An dem Tag als ich zum ersten mal ein Tragflächenboot gesehen habe laufe ich am Ufer in Como am Comer See, nach einem sehr leckeren Abendessen, genieße den Sonnenuntergang und die letzten warmen Sonnenstrahlen, beobachte hier und da einige kleine Boote, aber dann hörte ich ein recht lautes und dumpfes Geräusch. Etwas früher am Abend habe ich bereits ein ähnliches Geräusch gehört, dies kam aber von einem auf dem Wasser startenden Flugzeug, aber dieses Mal schaue ich vom Hafen aus in Richtung Norden und sehe ein mir bisher unbekanntes Objekt auf dem Wasser vorbeifahren. Natürlich zückte ich sofort meine Kamera. Näherte es sich anfangs noch mit hoher Geschwindigkeit und einer starken Verwirbelung des Wassers dahinter.

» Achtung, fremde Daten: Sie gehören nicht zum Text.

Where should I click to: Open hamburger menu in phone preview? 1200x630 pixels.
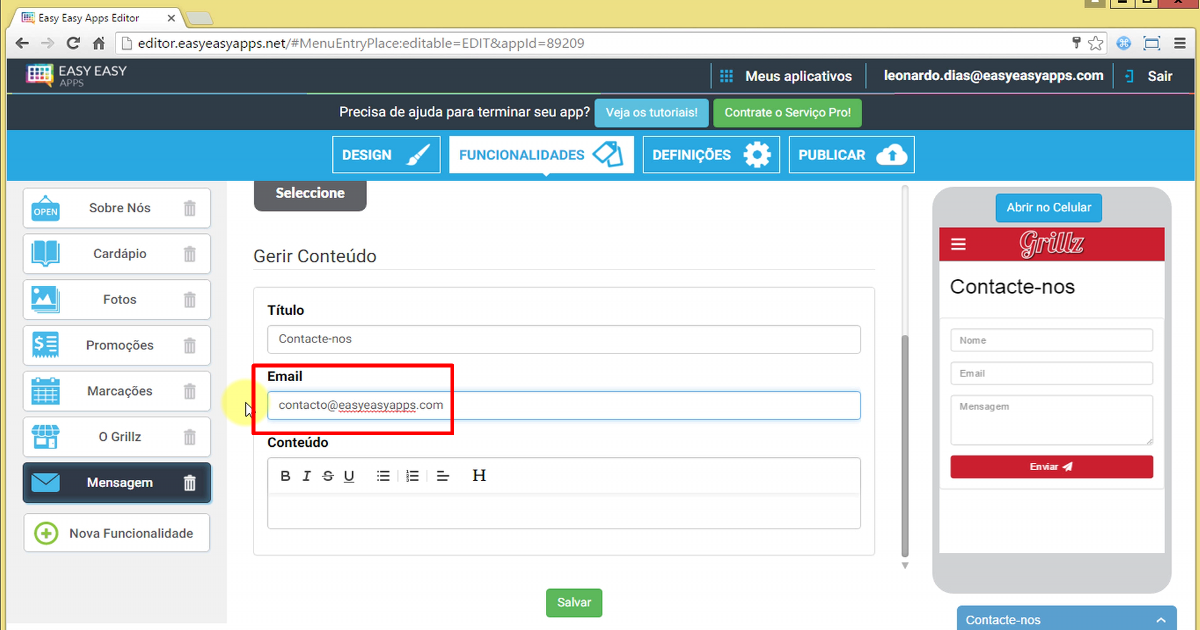click(x=959, y=244)
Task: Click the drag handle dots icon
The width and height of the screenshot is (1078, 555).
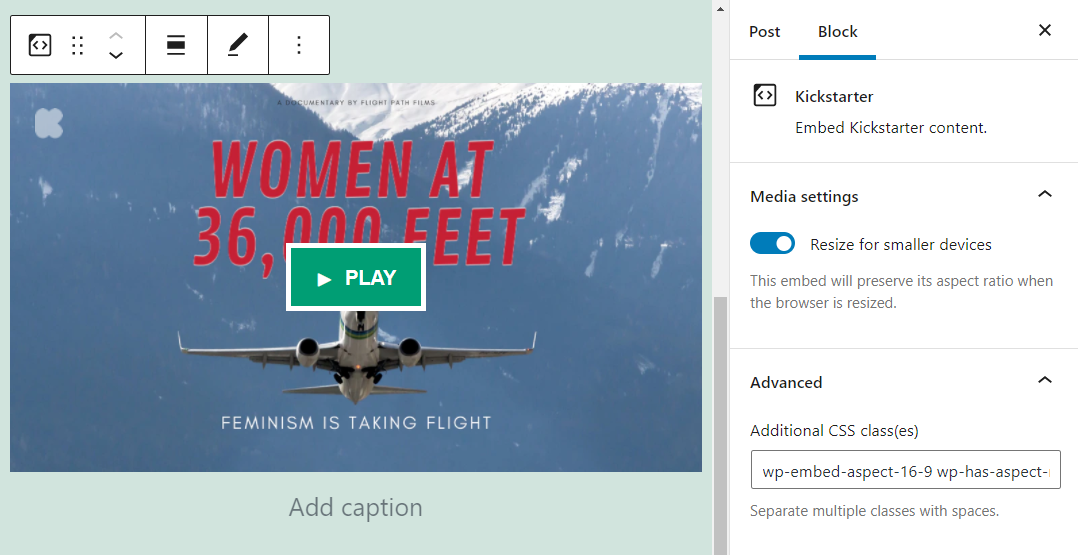Action: 78,45
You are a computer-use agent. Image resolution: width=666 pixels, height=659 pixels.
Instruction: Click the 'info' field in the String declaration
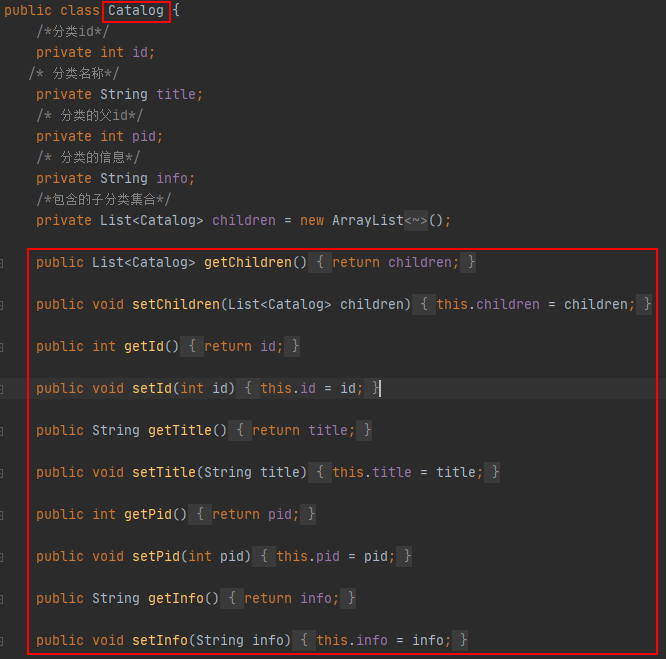click(176, 179)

WAS ist DAS? Es sank ab und schwamm die letzten Meter, im Vergleich, richtig unauffällig und wie ein normales Schiff oder Boot in den Hafen von Como.
Ich laufe weiter und kurze Zeit später sehe ich das selbe Boot wieder gen Sonnenuntergang fahren. Wieder aus dem Hafen-gebiet heraus gibt es Gas und es hebt sich wieder an. Die Geräuschkulisse, neben dem Geplätscher des Wassers, wird lauter und das kuriose Boot verlässt meine Sehweite.
Erst hier, wieder daheim, habe ich endlich herausgefunden was das für ein Schiff auf dem Comer See war. Es handelte sich dabei um ein Hydrofoil, ein sogenanntes Tragflächenboot. Ein Datenblatt des Tragflächenboot Aliscafo Voloire gibt es hier.
Was ist ein Tragflächenboot?
Tragflächenboote gibt es, auch zu meine Überraschung, schon recht lange. Bereits vor über 100 Jahren wurden solche Boote hergestellt und auch für den kommerziellen Personentransport genutzt. Aber wie funktioniert das überhaupt, dass das Boot praktisch über das Wasser gleitet, und ist es dadurch wirklich so viel schneller?
Ein Tragflügelboot oder Tragflächenboot ist ein Hochgeschwindigkeitswasserfahrzeug, das bei steigender Geschwindigkeit mittels unter Wasser liegender Tragflügel während der Fahrt angehoben wird. Dadurch berührt der Rumpf nicht mehr das Wasser, das Fahrzeug „fliegt“ über die Wasseroberfläche. Da sich dann nur ein kleiner Teil des Fahrzeugs (Tragflügel und Propeller) unterhalb der Wasseroberfläche befindet, werden Verdrängung und Reibungswiderstand deutlich reduziert. Tragflügelboote erreichen dadurch Geschwindigkeiten von bis zu 48 Knoten (zirka 90 km/h).
Im deutschen Sprachgebrauch wird unter dem Begriff Hydrofoil auch eine vergrößerte Antikavitationsplatte bei Außenbordmotoren und Z-Antrieben von Sportbooten verstanden. Die Wirkungsweise ist dabei genauso wie bei den hier geschilderten Tragflügelbooten, ist jedoch aufgrund der wesentlich kleineren Flügelgröße entsprechend geringer.
Die Entwicklung der Tragflügelboote begann um 1900, obwohl es bereits vorher dazu Ideen gab. Kurz nach 1900 beschäftigte sich der italienischen Luftschiffkonstrukteur Enrico Forlanini (1848–1930) mit der Entwicklung von Flugbooten. Daraus entstand das erste einsatzfähige Tragflügelboot, gebaut 1906, als dessen Erfinder er allgemein gilt. Er überquerte damit den Lago Maggiore und erreichte mit seinem propellergetrieben Tragflügelboot eine Geschwindigkeit von 38 Knoten (rund 70 km/h). Aufgrund seiner Verdienste wurde der Flughafen Mailand-Linate nach ihm benannt.
Tragflügelboote werden hauptsächlich für militärische Anwendungen und die Personenbeförderung auf Flüssen (Russland), zum Transfer zwischen dem Festland und Inseln und zwischen Insel-Gruppen eingesetzt. So hat zum Beispiel der Erfinder Felix Wankel seine Tragflügelboote und sein Gleitflächenboot von seinem Lindauer Entwicklungszentrum aus zeitweilig auf dem Bodensee getestet. Die Gebrüder Sachsenberg übernahmen 1940 ein Gelände mit Werftanlagen in Harburg und bauten hier die mit Schertel neu entwickelten Tragflügelboote unterschiedlicher Größe von 5 bis 100 Tonnen für die Kriegsmarine und das Heer. Weitere Informationen zu Tragflächenbooten gibt es auch bei Wikipedia.